Los rostros de la fe
En cada uno de ellos, el rostro de quien motivó estos días consagrados a recordar el sacrificio de un ser humano, que en su paso por esta Tierra proclamó el amor, la bondad, la caridad.
Es el rostro, el sábado anterior al Domingo de Ramos de la dulce religiosa que, hincada, coloca amorosamente una a una las flores que adornarán el altar en un bellísimo arreglo blanco. Vuelta de espaldas a los feligreses, se afana en su tarea en una austera iglesia de la ciudad, con dulzura y sin prisas. Pero sí, con decisión. Cada movimiento lleva una enorme precisión: de una tina color gris saca cada pieza, fresca y húmeda. Le retira parte del tallo y abandona momentáneamente las tijeras a su diestra, sobre el piso. Acomoda la flor en el arreglo, y sin voltear de nuevo, toma otra vez las tijeras para hacer un corte más en el siguiente tallo.
Se adivina, no se puede mirar, el rostro. La decisión, el coraje en la elección de esta vida monacal. Postrada, en cada movimiento rinde un acto de fe. El silencio acogedor de la iglesia; las sombras de la tarde, una penumbra suave. Una fresca brisa, viento campestre.
Es, también, el rostro, la mañana del Viernes Santo, del joven que hace el papel de Jesucristo en la representación del Vía Crucis en un barrio del centro de Saltillo, los alrededores de la iglesia de San Juan Nepomuceno. Bajo vigorosos rayos de sol, asoma en él la dignidad y emoción, sentimientos unidos en esta representación, que irá de la Plaza Coahuila, caminará por General Cepeda, tomará la calle de Escobedo y llegará al templo. Lo hará observado por centenares de personas y otras tantas lo esperan ya en el punto final, donde se hará el acto sublime de la jornada, con él atado en la Cruz.
Este mismo joven representará a Jesús en la tarde, cuando sea quien abra la Procesión del Silencio, al salir de Hidalgo para llegar a la iglesia de San Esteban. Decenas de personajes lo harán, al son acompasado del tambor: La Virgen María, Caifás, los centuriones, los nazarenos que portan el capirote y con este ocultan sus devotos rostros; la gente sencilla de pueblo; danzantes; una pequeña banda integrada por niños, jóvenes y adultos. Son sus rostros también, en esos días de Semana Santa.
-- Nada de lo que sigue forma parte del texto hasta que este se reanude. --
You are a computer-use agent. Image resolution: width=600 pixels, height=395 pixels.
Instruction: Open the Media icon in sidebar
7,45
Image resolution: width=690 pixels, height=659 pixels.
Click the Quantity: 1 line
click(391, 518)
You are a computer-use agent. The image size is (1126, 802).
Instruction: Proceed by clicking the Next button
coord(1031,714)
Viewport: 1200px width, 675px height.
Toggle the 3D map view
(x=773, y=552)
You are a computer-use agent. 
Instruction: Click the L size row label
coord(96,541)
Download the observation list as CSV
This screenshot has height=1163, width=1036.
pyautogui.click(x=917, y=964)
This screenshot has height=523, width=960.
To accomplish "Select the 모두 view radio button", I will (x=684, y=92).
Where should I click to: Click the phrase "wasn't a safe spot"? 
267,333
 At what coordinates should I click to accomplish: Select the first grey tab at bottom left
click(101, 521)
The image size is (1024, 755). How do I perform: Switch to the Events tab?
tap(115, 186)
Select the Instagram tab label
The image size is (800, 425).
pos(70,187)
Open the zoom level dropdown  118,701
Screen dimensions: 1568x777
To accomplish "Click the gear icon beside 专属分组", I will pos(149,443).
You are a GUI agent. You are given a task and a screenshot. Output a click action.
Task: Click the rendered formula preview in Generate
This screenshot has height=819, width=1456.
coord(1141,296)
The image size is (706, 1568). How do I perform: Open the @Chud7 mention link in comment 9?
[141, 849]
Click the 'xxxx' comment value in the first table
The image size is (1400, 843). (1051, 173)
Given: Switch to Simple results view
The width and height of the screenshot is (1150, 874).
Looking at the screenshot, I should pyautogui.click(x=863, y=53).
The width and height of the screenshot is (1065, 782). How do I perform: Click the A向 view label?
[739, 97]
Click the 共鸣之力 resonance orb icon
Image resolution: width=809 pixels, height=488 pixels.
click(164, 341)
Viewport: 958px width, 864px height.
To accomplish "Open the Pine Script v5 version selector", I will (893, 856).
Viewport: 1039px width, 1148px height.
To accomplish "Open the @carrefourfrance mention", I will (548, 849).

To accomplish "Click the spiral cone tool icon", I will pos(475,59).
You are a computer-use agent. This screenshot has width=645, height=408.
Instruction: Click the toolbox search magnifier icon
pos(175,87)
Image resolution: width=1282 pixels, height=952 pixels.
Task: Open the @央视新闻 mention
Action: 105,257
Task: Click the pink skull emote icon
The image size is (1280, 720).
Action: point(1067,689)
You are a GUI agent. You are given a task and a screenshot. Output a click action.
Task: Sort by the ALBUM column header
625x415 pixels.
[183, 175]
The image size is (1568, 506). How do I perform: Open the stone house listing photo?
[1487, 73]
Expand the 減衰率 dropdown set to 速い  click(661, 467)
Y es el rostro de esta anciana envuelta en un rebozo gris, sentada en el suelo para la que todos los días son los mismos días. La diferencia es que esta noche la Procesión pasará cerca de ella. Su rostro, curiosa y coincidentemente con los nazarenos que portan el capirote, está parcialmente cubierto. Lleva un cubrebocas azul y pide limosna en la calle de Ocampo, justo en frente del sitio en que se han instalado puestos de comida: elotes con crema; papas fritas y hot dogs.
En esa anciana, ahí, en medio de la Procesión: el rostro de Aquel ser humano que dejó un mensaje de paz y caridad. La mujer, ahí, frente a un par de rostros más: dos chiquillos que cruzan la calle Allende y que por poco son atropellados por un motociclista que circula a toda velocidad por en medio de la multitud que avanza tras la imagen de la Virgen María, burlando toda autoridad presente y arriesgando las vidas de decenas de personas. El sujeto que nunca falta, el bravucón y mal intencionado. Usted lo conoce: el fanfarrón de siempre.
Ese par de chiquillos que, decíamos, cruzaron la calle para comprar un paquete de galletas y una botella de agua. La entregan a la anciana y adivinan en ella su sonrisa, pese a que el cubrebocas le impide asomarla.
La religiosa; el Jesús del Vía Crucis y sus personajes en la representación; estos niños y esta anciana: los rostros de Aquel que vino a predicar el amor y dejó una huella de esperanza en la Tierra.